▶ Aim
Could you reproduce every one of the records below word for word, keeping each line and its order unchanged?

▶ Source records
-- Start --

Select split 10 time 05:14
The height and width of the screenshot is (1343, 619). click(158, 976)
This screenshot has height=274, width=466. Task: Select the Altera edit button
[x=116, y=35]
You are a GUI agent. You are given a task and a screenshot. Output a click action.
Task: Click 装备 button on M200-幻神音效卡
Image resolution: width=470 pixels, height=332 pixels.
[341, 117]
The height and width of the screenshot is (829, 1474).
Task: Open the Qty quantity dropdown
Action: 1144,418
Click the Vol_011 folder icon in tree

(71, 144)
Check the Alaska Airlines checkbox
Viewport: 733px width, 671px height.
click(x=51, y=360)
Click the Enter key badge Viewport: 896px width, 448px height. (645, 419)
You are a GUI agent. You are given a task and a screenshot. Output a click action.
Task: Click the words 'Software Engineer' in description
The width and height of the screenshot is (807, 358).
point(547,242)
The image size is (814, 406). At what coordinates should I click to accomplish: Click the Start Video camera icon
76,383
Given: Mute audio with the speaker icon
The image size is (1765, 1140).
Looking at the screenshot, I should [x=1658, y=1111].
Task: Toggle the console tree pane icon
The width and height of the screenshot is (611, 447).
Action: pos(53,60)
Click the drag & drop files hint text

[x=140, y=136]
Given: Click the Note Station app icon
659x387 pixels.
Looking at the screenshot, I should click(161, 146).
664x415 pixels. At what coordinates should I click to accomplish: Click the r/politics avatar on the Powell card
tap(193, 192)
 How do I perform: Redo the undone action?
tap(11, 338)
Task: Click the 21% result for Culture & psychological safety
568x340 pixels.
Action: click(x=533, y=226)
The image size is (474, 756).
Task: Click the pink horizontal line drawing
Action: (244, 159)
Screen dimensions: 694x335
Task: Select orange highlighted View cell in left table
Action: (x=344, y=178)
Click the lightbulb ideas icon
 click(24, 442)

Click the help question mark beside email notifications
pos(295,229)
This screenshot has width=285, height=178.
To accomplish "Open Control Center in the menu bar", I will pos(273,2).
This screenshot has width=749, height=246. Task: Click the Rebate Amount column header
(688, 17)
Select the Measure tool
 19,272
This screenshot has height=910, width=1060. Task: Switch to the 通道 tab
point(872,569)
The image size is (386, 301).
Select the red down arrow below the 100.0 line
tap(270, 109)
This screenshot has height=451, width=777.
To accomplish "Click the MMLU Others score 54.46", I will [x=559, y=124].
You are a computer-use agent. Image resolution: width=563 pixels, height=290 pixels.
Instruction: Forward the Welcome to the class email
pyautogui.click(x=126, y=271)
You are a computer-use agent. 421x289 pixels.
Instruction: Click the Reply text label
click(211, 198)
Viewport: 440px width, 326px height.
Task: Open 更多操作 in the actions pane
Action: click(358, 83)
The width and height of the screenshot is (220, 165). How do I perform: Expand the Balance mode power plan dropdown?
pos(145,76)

-- End --

▶ The response
Select split 10 time 05:14
The height and width of the screenshot is (1343, 619). click(158, 976)
This screenshot has height=274, width=466. Task: Select the Altera edit button
[x=116, y=35]
You are a GUI agent. You are given a task and a screenshot. Output a click action.
Task: Click 装备 button on M200-幻神音效卡
Image resolution: width=470 pixels, height=332 pixels.
[341, 117]
The height and width of the screenshot is (829, 1474).
Task: Open the Qty quantity dropdown
Action: 1144,418
Click the Vol_011 folder icon in tree

(71, 144)
Check the Alaska Airlines checkbox
Viewport: 733px width, 671px height.
click(x=51, y=360)
Click the Enter key badge Viewport: 896px width, 448px height. (645, 419)
You are a GUI agent. You are given a task and a screenshot. Output a click action.
Task: Click the words 'Software Engineer' in description
The width and height of the screenshot is (807, 358).
point(547,242)
The image size is (814, 406). At what coordinates should I click to accomplish: Click the Start Video camera icon
76,383
Given: Mute audio with the speaker icon
The image size is (1765, 1140).
Looking at the screenshot, I should [x=1658, y=1111].
Task: Toggle the console tree pane icon
The width and height of the screenshot is (611, 447).
Action: pos(53,60)
Click the drag & drop files hint text

[x=140, y=136]
Given: Click the Note Station app icon
659x387 pixels.
Looking at the screenshot, I should click(161, 146).
664x415 pixels. At what coordinates should I click to accomplish: Click the r/politics avatar on the Powell card
tap(193, 192)
 How do I perform: Redo the undone action?
tap(11, 338)
Task: Click the 21% result for Culture & psychological safety
568x340 pixels.
Action: click(x=533, y=226)
The image size is (474, 756).
Task: Click the pink horizontal line drawing
Action: (244, 159)
Screen dimensions: 694x335
Task: Select orange highlighted View cell in left table
Action: (x=344, y=178)
Click the lightbulb ideas icon
 click(24, 442)

Click the help question mark beside email notifications
pos(295,229)
This screenshot has width=285, height=178.
To accomplish "Open Control Center in the menu bar", I will pos(273,2).
This screenshot has width=749, height=246. Task: Click the Rebate Amount column header
(688, 17)
Select the Measure tool
 19,272
This screenshot has height=910, width=1060. Task: Switch to the 通道 tab
point(872,569)
The image size is (386, 301).
Select the red down arrow below the 100.0 line
tap(270, 109)
This screenshot has height=451, width=777.
To accomplish "Click the MMLU Others score 54.46", I will [x=559, y=124].
You are a computer-use agent. Image resolution: width=563 pixels, height=290 pixels.
Instruction: Forward the Welcome to the class email
pyautogui.click(x=126, y=271)
You are a computer-use agent. 421x289 pixels.
Instruction: Click the Reply text label
click(211, 198)
Viewport: 440px width, 326px height.
Task: Open 更多操作 in the actions pane
Action: click(358, 83)
The width and height of the screenshot is (220, 165). How do I perform: Expand the Balance mode power plan dropdown?
pos(145,76)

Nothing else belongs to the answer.